Imagine how we high school teachers feel when huge numbers of high school students start 9th grade reading at a 4th grade level! These students are mainstreamed into “regular” 9th grade English classes.

We are told at endless professional developments that WE must prepare students for state reading tests, 9th-grade level tests- for students who are three, four or more grade levels behind in reading! When the low test scores come out WE high school teachers are blamed!

The poor kids are the ones who lose out; after third grade, the curriculum changes from learning to read to reading to learn. If the kid doesn’t have a rudimentary grasp of reading by that time, he’s going to fall further and further behind as the curriculum becomes ever-more reading-based, without a prayer of ever catching up. In my district, the dropout rate is ~ 60%.

Of course, the parents are partly to blame too.

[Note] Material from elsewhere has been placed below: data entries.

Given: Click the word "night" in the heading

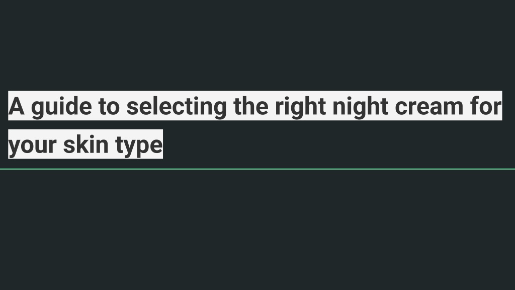Looking at the screenshot, I should (360, 107).
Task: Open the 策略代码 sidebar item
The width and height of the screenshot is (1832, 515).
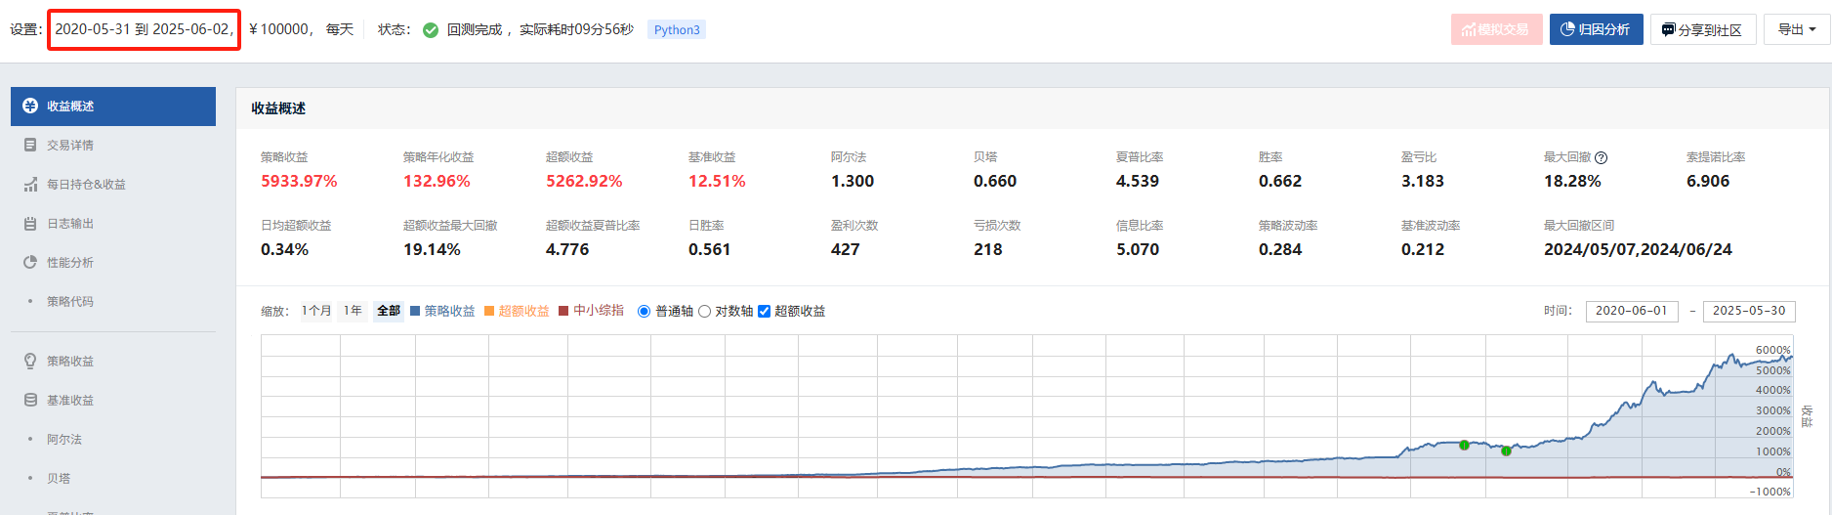Action: [x=70, y=302]
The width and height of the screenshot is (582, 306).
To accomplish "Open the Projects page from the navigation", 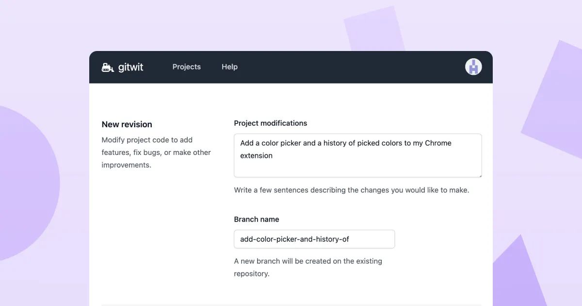I will (x=186, y=67).
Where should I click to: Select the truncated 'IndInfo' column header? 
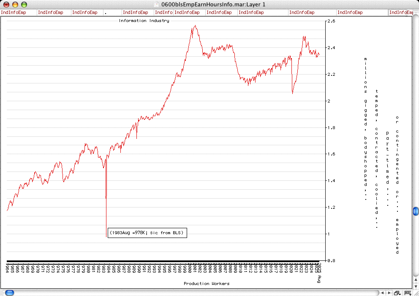165,13
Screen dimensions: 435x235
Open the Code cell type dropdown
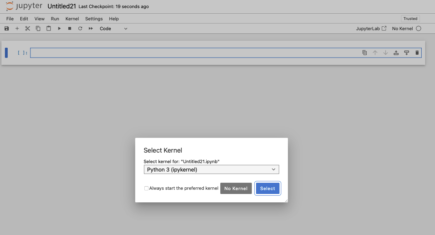(x=113, y=28)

There is little to no reading material in most homes, only 50% of parents read to their kids, few visit libraries, kids watch endless hours of TV at home - often the parents themselves, especially those in large urban districts, are semi-literate themselves.

All of this a HUGE problem in my school district.

One of THE most perfidious programs EVER to be foisted on America’s children was Whole Language.


61 posted on 01/02/2012 10:05:43 PM PST by Bon of Babble (The Road to Ruin is Always Kept in Good Repair)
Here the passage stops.